# Teile eines Bildes laden - BitBlk und drawImage



## bttn (4. Apr 2009)

Hallo Leute,

seit ca. einer Woche programmiere ich einwenig in java. Bin aber abosluter Anfänger. Einwenig Erfahrung habe ich mit GDI Programmierung unter Windows in c und c++. Dort gibt es eine Funktion Names "BitBlk" wo man Bereiche eines Bildes ausschneiden kann. Dies ist sehr effektiv wenn man einen Bitmap-Font (*.bmp, *.gif ) verwenden möchte. 

Gibt es in Java eine ähnliche Funnktion oder Methode wie unter Windows die "BitBlk"? Ich habe schon die Funtion drawImage verwendet - führte aber nicht zum gewünschtem Erfolg.
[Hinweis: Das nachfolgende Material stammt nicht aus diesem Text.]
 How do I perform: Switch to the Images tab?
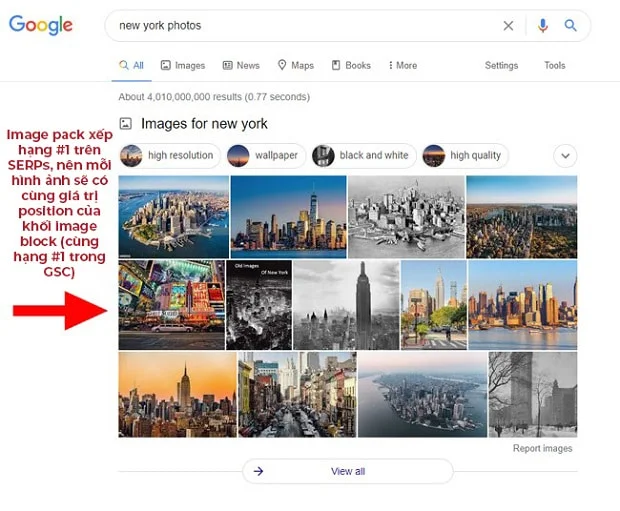[183, 65]
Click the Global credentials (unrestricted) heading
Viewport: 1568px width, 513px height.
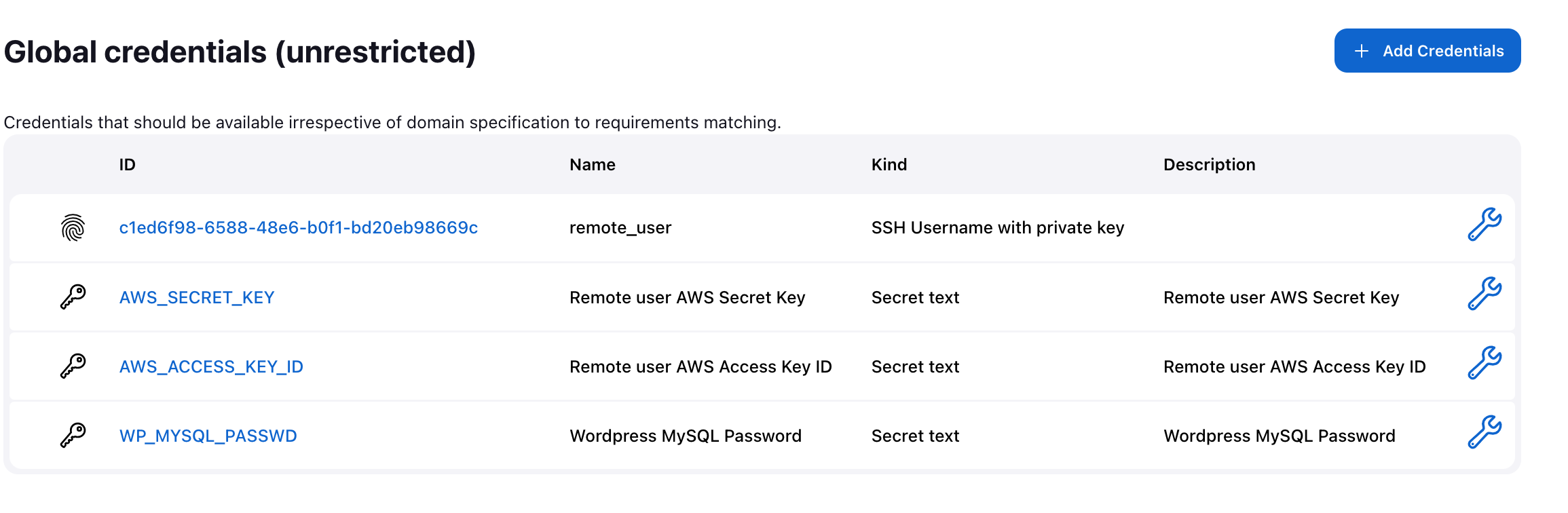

Immer wenn ich die Koordinaten verändert habe passte sich der Bitmap - Font an die Koordinaten an.

Wie kann ich unter Java zum gewünschten Erfolg kommen?

Vielen Dank im voraus

mfg. bttn


----------



## Marco13 (4. Apr 2009)

???:L Man kann mit Graphics (Java 2 Platform SE v1.4.2) einen Bereich eines Bildes zeichnen. Was meinst du mit diesem "Koordinaten anpassen"...?


----------



## bttn (4. Apr 2009)

Danke Marco13,

ich glaub jetzt funktionierts.


----------



## Steev (6. Apr 2009)

Er meinte damit, dass das Bild an einer anderen Stelle gezeichnet wird.

@bttn:
Falls du das in Format eines "BufferedImage"´s vorliegen hast, so kannst du mithilfe der Funktion getSubimage(int x, int y, int w, int h) einen Bildbereich ausschneiden. Du bekommst auch ein BufferedImage zurück, das du dann speichern kannst. Achtung, mit dieser Funktion erstellst du ein neues Objekt, verwende sie daher nicht jedes mal beim Zeichnen, sondern nur einmal.


----------